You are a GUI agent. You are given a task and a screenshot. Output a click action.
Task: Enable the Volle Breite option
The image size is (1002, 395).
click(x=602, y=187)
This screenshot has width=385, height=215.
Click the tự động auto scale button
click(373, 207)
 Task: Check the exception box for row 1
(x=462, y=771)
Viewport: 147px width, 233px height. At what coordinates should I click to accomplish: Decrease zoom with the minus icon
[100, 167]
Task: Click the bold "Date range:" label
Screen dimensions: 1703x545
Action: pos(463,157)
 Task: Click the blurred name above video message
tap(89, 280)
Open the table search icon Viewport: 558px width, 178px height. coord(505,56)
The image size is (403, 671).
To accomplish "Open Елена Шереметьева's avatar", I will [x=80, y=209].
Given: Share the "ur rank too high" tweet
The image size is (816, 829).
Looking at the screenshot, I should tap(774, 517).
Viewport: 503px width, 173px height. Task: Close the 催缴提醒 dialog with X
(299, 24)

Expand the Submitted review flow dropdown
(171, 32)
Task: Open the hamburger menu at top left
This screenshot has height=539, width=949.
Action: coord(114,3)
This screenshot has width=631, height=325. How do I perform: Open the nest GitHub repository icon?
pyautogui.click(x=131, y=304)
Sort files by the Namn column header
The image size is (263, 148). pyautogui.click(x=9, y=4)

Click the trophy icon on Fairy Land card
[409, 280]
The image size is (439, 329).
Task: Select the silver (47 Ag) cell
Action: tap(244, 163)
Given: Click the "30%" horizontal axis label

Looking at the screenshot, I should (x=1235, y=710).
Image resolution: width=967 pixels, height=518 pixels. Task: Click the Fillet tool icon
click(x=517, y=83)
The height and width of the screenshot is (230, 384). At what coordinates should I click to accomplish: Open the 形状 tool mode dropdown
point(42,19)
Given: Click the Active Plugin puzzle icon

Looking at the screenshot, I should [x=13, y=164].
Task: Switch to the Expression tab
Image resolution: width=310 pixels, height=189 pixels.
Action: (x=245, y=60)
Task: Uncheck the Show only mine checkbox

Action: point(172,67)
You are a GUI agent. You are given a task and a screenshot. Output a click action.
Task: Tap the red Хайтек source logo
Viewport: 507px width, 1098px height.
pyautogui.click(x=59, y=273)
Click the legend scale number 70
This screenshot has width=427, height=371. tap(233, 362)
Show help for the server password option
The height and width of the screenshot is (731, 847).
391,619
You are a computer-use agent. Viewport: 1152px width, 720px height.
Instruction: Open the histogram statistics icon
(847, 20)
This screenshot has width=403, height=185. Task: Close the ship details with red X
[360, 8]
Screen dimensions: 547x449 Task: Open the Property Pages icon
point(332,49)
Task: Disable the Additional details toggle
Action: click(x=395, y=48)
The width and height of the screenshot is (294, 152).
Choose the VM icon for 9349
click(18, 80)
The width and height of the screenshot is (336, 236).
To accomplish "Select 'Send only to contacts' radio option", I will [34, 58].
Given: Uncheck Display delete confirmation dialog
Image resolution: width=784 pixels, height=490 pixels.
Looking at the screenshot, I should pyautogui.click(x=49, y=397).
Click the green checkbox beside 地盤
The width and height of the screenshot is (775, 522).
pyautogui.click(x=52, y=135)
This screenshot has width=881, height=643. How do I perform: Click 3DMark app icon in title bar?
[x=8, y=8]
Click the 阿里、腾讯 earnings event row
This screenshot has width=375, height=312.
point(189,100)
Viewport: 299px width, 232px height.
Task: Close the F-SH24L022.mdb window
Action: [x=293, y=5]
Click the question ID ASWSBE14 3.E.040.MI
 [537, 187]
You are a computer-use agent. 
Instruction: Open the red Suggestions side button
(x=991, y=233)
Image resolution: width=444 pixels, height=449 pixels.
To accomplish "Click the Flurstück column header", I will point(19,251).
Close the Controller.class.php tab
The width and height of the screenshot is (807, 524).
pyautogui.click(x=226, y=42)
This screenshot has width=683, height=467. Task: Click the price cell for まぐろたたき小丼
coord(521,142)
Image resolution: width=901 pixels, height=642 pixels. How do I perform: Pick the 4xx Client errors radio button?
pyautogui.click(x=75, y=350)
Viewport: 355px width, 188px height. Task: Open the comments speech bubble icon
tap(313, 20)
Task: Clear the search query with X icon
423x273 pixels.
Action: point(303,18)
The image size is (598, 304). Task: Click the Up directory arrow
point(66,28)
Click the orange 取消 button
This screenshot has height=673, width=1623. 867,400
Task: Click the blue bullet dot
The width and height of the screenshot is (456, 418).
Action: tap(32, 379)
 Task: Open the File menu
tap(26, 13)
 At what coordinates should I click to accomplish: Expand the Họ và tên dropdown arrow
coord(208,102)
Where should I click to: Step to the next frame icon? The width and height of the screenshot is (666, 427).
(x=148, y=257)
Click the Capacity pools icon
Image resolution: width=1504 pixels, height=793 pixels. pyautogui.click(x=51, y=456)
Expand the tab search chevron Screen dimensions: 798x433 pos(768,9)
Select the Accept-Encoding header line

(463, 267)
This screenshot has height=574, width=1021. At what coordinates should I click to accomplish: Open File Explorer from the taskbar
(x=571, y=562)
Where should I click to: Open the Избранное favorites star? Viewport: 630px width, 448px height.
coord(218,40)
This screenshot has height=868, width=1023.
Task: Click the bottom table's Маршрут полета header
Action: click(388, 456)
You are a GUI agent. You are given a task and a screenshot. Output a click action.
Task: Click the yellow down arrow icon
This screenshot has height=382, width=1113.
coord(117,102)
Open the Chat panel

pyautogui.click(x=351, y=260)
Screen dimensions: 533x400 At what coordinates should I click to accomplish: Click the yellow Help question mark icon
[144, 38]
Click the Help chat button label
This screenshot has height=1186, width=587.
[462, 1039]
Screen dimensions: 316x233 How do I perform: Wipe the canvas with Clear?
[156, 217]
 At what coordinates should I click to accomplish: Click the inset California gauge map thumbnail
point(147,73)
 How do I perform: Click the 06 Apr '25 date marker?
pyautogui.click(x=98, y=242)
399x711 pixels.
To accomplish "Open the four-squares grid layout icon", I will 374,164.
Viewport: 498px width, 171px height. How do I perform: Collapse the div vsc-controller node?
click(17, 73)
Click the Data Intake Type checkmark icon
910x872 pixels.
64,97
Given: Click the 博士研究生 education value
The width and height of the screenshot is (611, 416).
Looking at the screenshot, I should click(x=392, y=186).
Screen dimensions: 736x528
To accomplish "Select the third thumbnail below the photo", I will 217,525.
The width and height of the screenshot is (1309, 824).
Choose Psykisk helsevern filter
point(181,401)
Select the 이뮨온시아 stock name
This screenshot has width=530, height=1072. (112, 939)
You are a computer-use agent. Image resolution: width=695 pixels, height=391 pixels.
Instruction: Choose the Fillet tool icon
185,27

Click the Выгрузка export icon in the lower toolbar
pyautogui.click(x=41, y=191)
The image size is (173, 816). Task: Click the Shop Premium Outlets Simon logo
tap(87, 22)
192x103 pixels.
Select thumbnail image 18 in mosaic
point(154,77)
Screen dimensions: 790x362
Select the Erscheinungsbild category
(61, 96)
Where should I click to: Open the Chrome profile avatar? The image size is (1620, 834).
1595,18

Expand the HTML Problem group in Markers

Task statement: Copy out the entries. Change nothing.

Your solution:
You are a GUI agent. You are given a task and a screenshot. Output a click action.
Task: Enable the Volle Breite option
The image size is (1002, 395).
click(x=602, y=187)
This screenshot has width=385, height=215.
Click the tự động auto scale button
click(373, 207)
 Task: Check the exception box for row 1
(x=462, y=771)
Viewport: 147px width, 233px height. At what coordinates should I click to accomplish: Decrease zoom with the minus icon
[100, 167]
Task: Click the bold "Date range:" label
Screen dimensions: 1703x545
Action: pos(463,157)
 Task: Click the blurred name above video message
tap(89, 280)
Open the table search icon Viewport: 558px width, 178px height. coord(505,56)
The image size is (403, 671).
To accomplish "Open Елена Шереметьева's avatar", I will [x=80, y=209].
Given: Share the "ur rank too high" tweet
The image size is (816, 829).
Looking at the screenshot, I should tap(774, 517).
Viewport: 503px width, 173px height. Task: Close the 催缴提醒 dialog with X
(299, 24)

Expand the Submitted review flow dropdown
(171, 32)
Task: Open the hamburger menu at top left
This screenshot has height=539, width=949.
Action: coord(114,3)
This screenshot has width=631, height=325. How do I perform: Open the nest GitHub repository icon?
pyautogui.click(x=131, y=304)
Sort files by the Namn column header
The image size is (263, 148). pyautogui.click(x=9, y=4)

Click the trophy icon on Fairy Land card
[409, 280]
The image size is (439, 329).
Task: Select the silver (47 Ag) cell
Action: tap(244, 163)
Given: Click the "30%" horizontal axis label

Looking at the screenshot, I should (x=1235, y=710).
Image resolution: width=967 pixels, height=518 pixels. Task: Click the Fillet tool icon
click(x=517, y=83)
The height and width of the screenshot is (230, 384). At what coordinates should I click to accomplish: Open the 形状 tool mode dropdown
point(42,19)
Given: Click the Active Plugin puzzle icon

Looking at the screenshot, I should [x=13, y=164].
Task: Switch to the Expression tab
Image resolution: width=310 pixels, height=189 pixels.
Action: (x=245, y=60)
Task: Uncheck the Show only mine checkbox

Action: point(172,67)
You are a GUI agent. You are given a task and a screenshot. Output a click action.
Task: Tap the red Хайтек source logo
Viewport: 507px width, 1098px height.
pyautogui.click(x=59, y=273)
Click the legend scale number 70
This screenshot has width=427, height=371. tap(233, 362)
Show help for the server password option
The height and width of the screenshot is (731, 847).
391,619
You are a computer-use agent. Viewport: 1152px width, 720px height.
Instruction: Open the histogram statistics icon
(847, 20)
This screenshot has width=403, height=185. Task: Close the ship details with red X
[360, 8]
Screen dimensions: 547x449 Task: Open the Property Pages icon
point(332,49)
Task: Disable the Additional details toggle
Action: click(x=395, y=48)
The width and height of the screenshot is (294, 152).
Choose the VM icon for 9349
click(18, 80)
The width and height of the screenshot is (336, 236).
To accomplish "Select 'Send only to contacts' radio option", I will [34, 58].
Given: Uncheck Display delete confirmation dialog
Image resolution: width=784 pixels, height=490 pixels.
Looking at the screenshot, I should pyautogui.click(x=49, y=397).
Click the green checkbox beside 地盤
The width and height of the screenshot is (775, 522).
pyautogui.click(x=52, y=135)
This screenshot has width=881, height=643. How do I perform: Click 3DMark app icon in title bar?
[x=8, y=8]
Click the 阿里、腾讯 earnings event row
This screenshot has width=375, height=312.
point(189,100)
Viewport: 299px width, 232px height.
Task: Close the F-SH24L022.mdb window
Action: [x=293, y=5]
Click the question ID ASWSBE14 3.E.040.MI
 [537, 187]
You are a computer-use agent. 
Instruction: Open the red Suggestions side button
(x=991, y=233)
Image resolution: width=444 pixels, height=449 pixels.
To accomplish "Click the Flurstück column header", I will point(19,251).
Close the Controller.class.php tab
The width and height of the screenshot is (807, 524).
pyautogui.click(x=226, y=42)
This screenshot has width=683, height=467. Task: Click the price cell for まぐろたたき小丼
coord(521,142)
Image resolution: width=901 pixels, height=642 pixels. How do I perform: Pick the 4xx Client errors radio button?
pyautogui.click(x=75, y=350)
Viewport: 355px width, 188px height. Task: Open the comments speech bubble icon
tap(313, 20)
Task: Clear the search query with X icon
423x273 pixels.
Action: point(303,18)
The image size is (598, 304). Task: Click the Up directory arrow
point(66,28)
Click the orange 取消 button
This screenshot has height=673, width=1623. 867,400
Task: Click the blue bullet dot
The width and height of the screenshot is (456, 418).
Action: tap(32, 379)
 Task: Open the File menu
tap(26, 13)
 At what coordinates should I click to accomplish: Expand the Họ và tên dropdown arrow
coord(208,102)
Where should I click to: Step to the next frame icon? The width and height of the screenshot is (666, 427).
(x=148, y=257)
Click the Capacity pools icon
Image resolution: width=1504 pixels, height=793 pixels. pyautogui.click(x=51, y=456)
Expand the tab search chevron Screen dimensions: 798x433 pos(768,9)
Select the Accept-Encoding header line

(463, 267)
This screenshot has height=574, width=1021. At what coordinates should I click to accomplish: Open File Explorer from the taskbar
(x=571, y=562)
Where should I click to: Open the Избранное favorites star? Viewport: 630px width, 448px height.
coord(218,40)
This screenshot has height=868, width=1023.
Task: Click the bottom table's Маршрут полета header
Action: click(388, 456)
You are a GUI agent. You are given a task and a screenshot. Output a click action.
Task: Click the yellow down arrow icon
This screenshot has height=382, width=1113.
coord(117,102)
Open the Chat panel

pyautogui.click(x=351, y=260)
Screen dimensions: 533x400 At what coordinates should I click to accomplish: Click the yellow Help question mark icon
[144, 38]
Click the Help chat button label
This screenshot has height=1186, width=587.
[462, 1039]
Screen dimensions: 316x233 How do I perform: Wipe the canvas with Clear?
[156, 217]
 At what coordinates should I click to accomplish: Click the inset California gauge map thumbnail
point(147,73)
 How do I perform: Click the 06 Apr '25 date marker?
pyautogui.click(x=98, y=242)
399x711 pixels.
To accomplish "Open the four-squares grid layout icon", I will 374,164.
Viewport: 498px width, 171px height. How do I perform: Collapse the div vsc-controller node?
click(17, 73)
Click the Data Intake Type checkmark icon
910x872 pixels.
64,97
Given: Click the 博士研究生 education value
The width and height of the screenshot is (611, 416).
Looking at the screenshot, I should click(x=392, y=186).
Screen dimensions: 736x528
To accomplish "Select the third thumbnail below the photo", I will 217,525.
The width and height of the screenshot is (1309, 824).
Choose Psykisk helsevern filter
point(181,401)
Select the 이뮨온시아 stock name
This screenshot has width=530, height=1072. (112, 939)
You are a computer-use agent. Image resolution: width=695 pixels, height=391 pixels.
Instruction: Choose the Fillet tool icon
185,27

Click the Выгрузка export icon in the lower toolbar
pyautogui.click(x=41, y=191)
The image size is (173, 816). Task: Click the Shop Premium Outlets Simon logo
tap(87, 22)
192x103 pixels.
Select thumbnail image 18 in mosaic
point(154,77)
Screen dimensions: 790x362
Select the Erscheinungsbild category
(61, 96)
Where should I click to: Open the Chrome profile avatar? The image size is (1620, 834).
1595,18

Expand the HTML Problem group in Markers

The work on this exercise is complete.